Les Cuivas respecte la tradition de l’anthropologie sociale britannique, où le structuralisme-fonctionnalisme fusionne avec le structuralisme français des années 1970. Le texte a la rigueur d’un travail ethnographique détaillé et l’auteur y fait montre d’ironie, de sensibilité et d’un humour d’une grande délicatesse. Arcand explore la vie des Cuivas et nous amène à réfléchir sur les chasseurs-cueilleurs. Ce travail se situe à contre-courant des essentialismes construits à partir d’un stéréotype de type « primitif » brutal et avec une culture très « limitée ». L’anthropologue donne une version différente des Cuivas, fruit de son expérience de la quotidienneté d’un monde au régime alimentaire abondant et diversifié, et non d’un groupe exposé au péril imminent de la famine, comme beaucoup le croyaient.

Objectif de l'exercice: Poursuivez l'extrait consacré à l'ouvrage d'Arcand sur les Cuivas, en reprenant juste après sa dernière phrase. Les données ne présentent aucun lien avec l'extrait.

Données sources:
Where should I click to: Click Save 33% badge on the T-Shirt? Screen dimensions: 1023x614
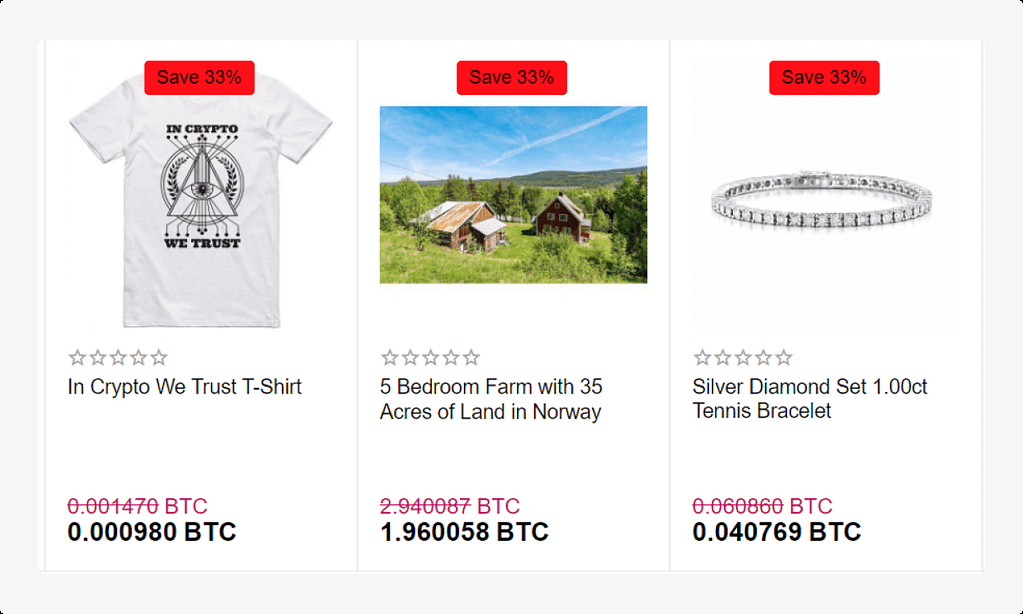[199, 78]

Corrigé:
Un des concepts centraux abordés dans ce livre est celui de « culture », qui réfère aux relations du groupe à l’environnement (relations symboliques) en particulier, à l’alimentation et à la grande variété de ressources dont il disposait et qu’il utilisait. L’auteur décrit et interprète les relations de parenté, l’organisation sociale, les mythes et les rites et il s’intéresse à la cuisine et aux principes qui la régissent. Il accorde aussi une attention particulière aux processus de changements culturels résultant de l’interaction entre les paysans et les colons.

Arcand livre ici des réflexions méthodologiques qui sont encore valides pour qui fait du travail ethnographique et de terrain. Il s’interroge sur la pertinence des techniques d’observation, la participation à la vie quotidienne des communautés et la responsabilité éthique envers elles ainsi que sur le besoin, dans certains cas, de les protéger. Par exemple, il se méfie du travail des missionnaires du Summer Institute of Linguistics, le désapprouve et le remet en question.

L’anthropologue québécois a protégé, par mesure de sécurité, les informations dont il disposait concernant les Cuivas afin que personne ne les utilise pour leur causer du tort, compte tenu de leur situation de vulnérabilité face aux missionnaires, aux colons, à l’État et aux guérilléros en quête de leur âme ou de leur territoire aux dépens de leur survie.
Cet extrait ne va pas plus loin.